Why Manufacturing in Mexico is Key to a Global Diversification Strategy
The pandemic has brought substantial changes in the way we do businesses. New ways to sell, market, distribute and to contact the final customers. This is happening not so much for the so- called “B2C”, but also for the “B2B” in a value chain.
Eventually, however, things will return to normal. This period will call for new approaches in manufacturing, greater agility and flexibility, and a shift in mindset, for manufacturers of all sizes.
Diversification will be an essential part of this new normal, following the path established by global OEMs and leading Tier One manufacturers. The difference will be that diversification will be essential to the survival of large and small manufacturers.
Here are the 5 reasons why manufacturing in Mexico optimally supports a global diversification strategy after pandemic:
If you currently produce in China, Mexico offers the ideal complement.
American, Canadian and European manufacturers that already have operations in China were well aware of the numerous challenges there, well before the COVID-19 appeared on the scene. The ongoing US-China tariff war is just one such obstacle, that is likely to remain even after things get back to normal after the pandemic. Operations in Mexico give a hedge against any issues in China, whether health-related, policy-oriented, due to natural disasters or from rising wages.
If you don't have operations in China, Mexico offers reliable, cost-competitive production.
With labor costs on par with or lower than in China, productive output and North America, Mexico is hard to beat.
Proximity to the American customer.
Your customers need you in their own backyard. That’s why manufacturers of all sizes have adopted cost-competitive regional production hubs around the world, as Elastomer Solutions did when they opened their operation in Zacatecas.They label their regional manufacturing approach “Triple A,” enabling them to service customers in the Americas, Asia and Africa from nearby cost-competitive production hubs.

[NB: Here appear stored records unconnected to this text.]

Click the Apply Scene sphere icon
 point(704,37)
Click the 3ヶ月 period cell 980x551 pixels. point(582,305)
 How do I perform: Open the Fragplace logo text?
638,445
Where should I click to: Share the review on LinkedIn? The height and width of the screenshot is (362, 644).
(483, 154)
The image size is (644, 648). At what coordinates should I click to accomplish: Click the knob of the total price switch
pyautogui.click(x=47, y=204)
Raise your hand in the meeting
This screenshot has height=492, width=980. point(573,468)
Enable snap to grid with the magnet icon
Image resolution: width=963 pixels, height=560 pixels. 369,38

Mexico production offers supply base diversity.
Mexico’s rich tapestry of manufacturers of all sizes, from OEMs down to Tier Two and Tier Three suppliers, is extremely diverse. The fact that suppliers in the country hail from all corners of the globe offers a built-in hedge, enabling companies to seek sourcing alternatives when a regional issue arises for a provider in its supply base.
Manufacturing in Mexico has a track record of quick recovery.

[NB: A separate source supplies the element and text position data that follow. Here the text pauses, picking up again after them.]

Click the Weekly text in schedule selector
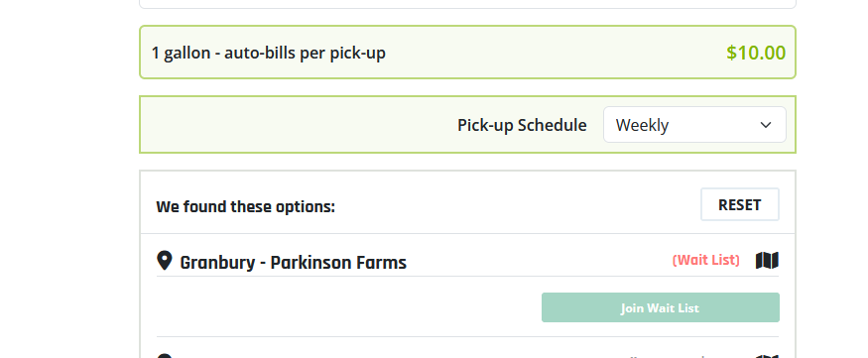 coord(642,125)
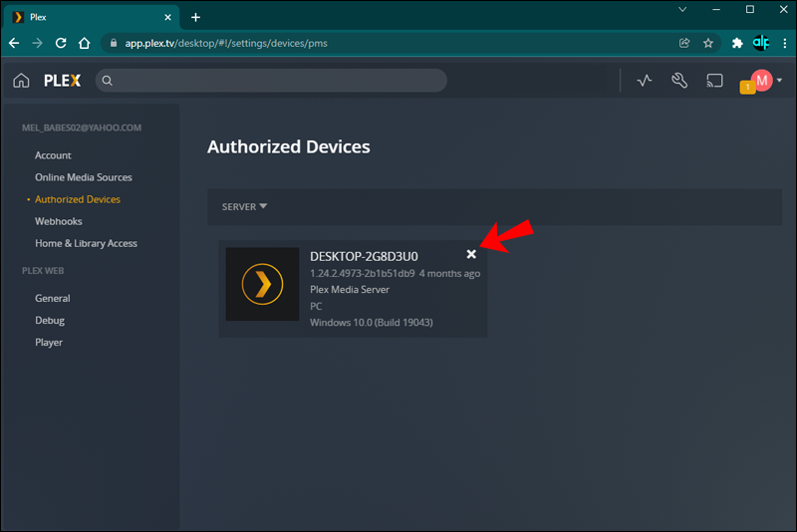Screen dimensions: 797x532
Task: Open the account avatar dropdown
Action: pos(765,81)
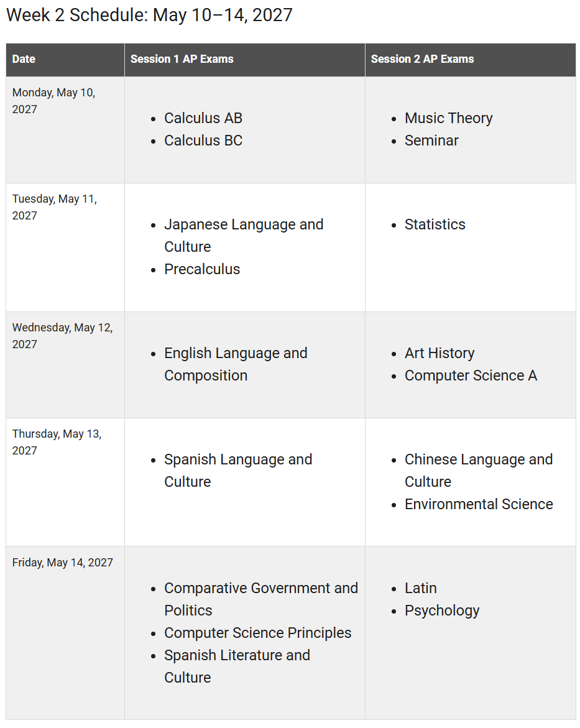
Task: Click Computer Science Principles entry
Action: tap(258, 632)
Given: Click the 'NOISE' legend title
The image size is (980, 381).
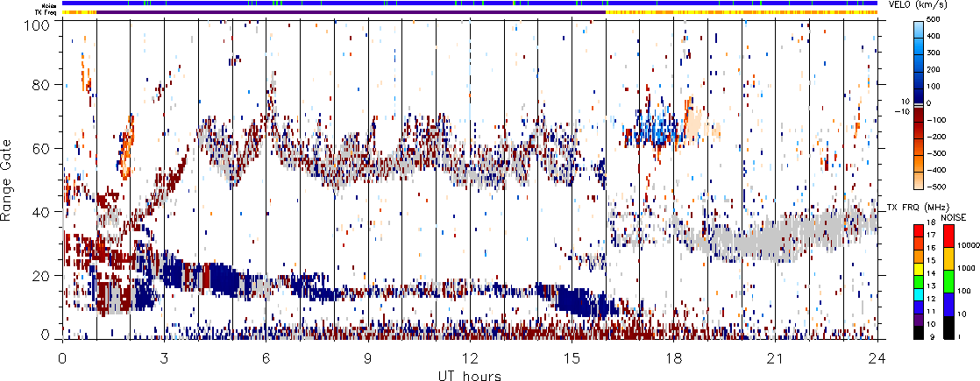Looking at the screenshot, I should [x=954, y=216].
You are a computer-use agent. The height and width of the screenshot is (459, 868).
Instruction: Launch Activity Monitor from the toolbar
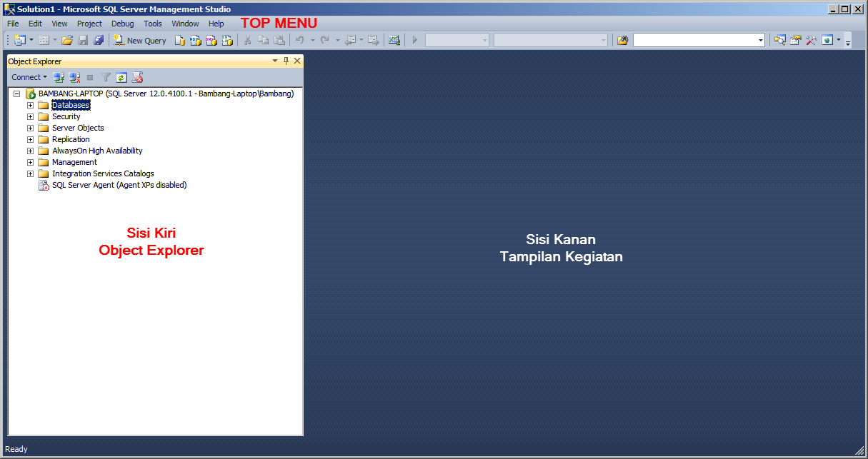(394, 40)
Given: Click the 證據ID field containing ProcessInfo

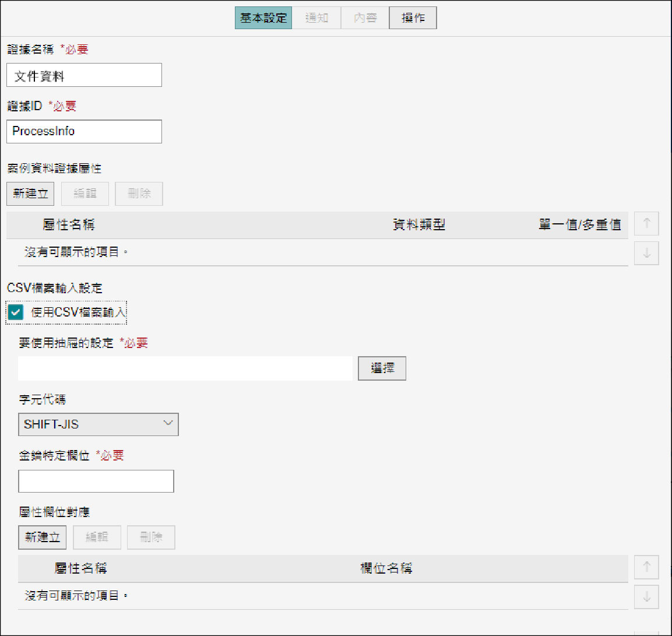Looking at the screenshot, I should [x=84, y=132].
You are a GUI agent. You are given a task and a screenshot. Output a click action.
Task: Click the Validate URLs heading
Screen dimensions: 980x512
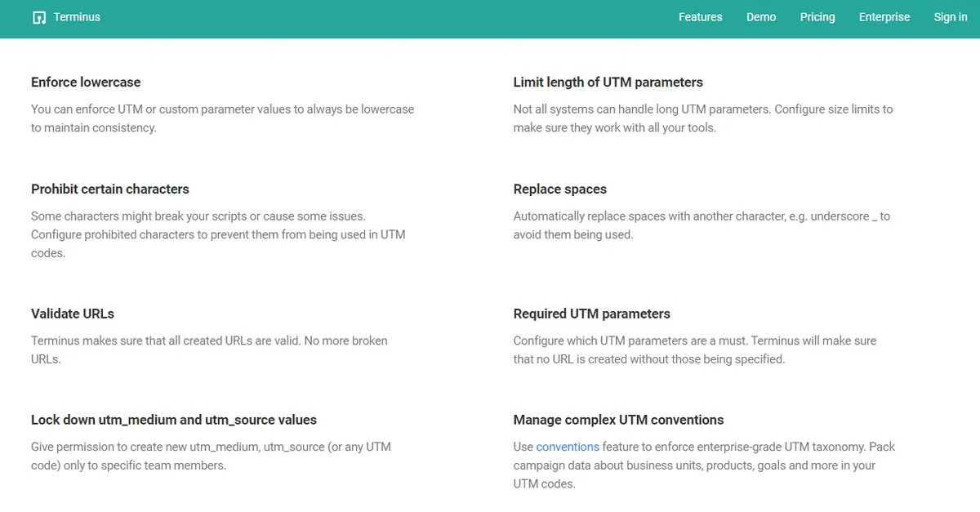pyautogui.click(x=73, y=314)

The global pandemic and the subsequent economic downturn that is still unfolding will create hardships for manufacturers all over the world. Manufacturing in Mexico has demonstrated the ability to bounce back from challenging economic times relatively quickly. That’s because Mexico’s competitive labor costs, compared to the US and Canada, make it a natural choice to restart operations in more challenging economic environments.

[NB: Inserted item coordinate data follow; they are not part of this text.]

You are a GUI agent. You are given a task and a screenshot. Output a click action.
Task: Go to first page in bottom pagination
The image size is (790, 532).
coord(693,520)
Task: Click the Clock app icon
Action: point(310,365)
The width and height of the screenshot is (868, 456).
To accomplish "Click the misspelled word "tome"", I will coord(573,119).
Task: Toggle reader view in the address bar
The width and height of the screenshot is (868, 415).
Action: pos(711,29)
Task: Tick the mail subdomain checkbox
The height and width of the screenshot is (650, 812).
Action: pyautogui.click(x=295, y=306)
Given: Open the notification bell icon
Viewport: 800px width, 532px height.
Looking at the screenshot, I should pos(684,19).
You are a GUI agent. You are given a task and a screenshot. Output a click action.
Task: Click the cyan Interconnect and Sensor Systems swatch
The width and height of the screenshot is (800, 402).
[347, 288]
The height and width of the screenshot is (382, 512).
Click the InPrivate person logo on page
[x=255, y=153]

For certain, the challenges presented by the COVID-19 pandemic and the global downturn that is almost certain to follow are unprecedented. Diversification, as a long-term strategy, mitigates the risk experienced during more common challenges that could hamper regional operations: political unrest, natural disasters, contained health scares or virus outbreaks, labor strife, tariffs and so forth. Diversification strategy that includes Mexico will help companies sustain production, and position them well for nearly any crisis that may arise.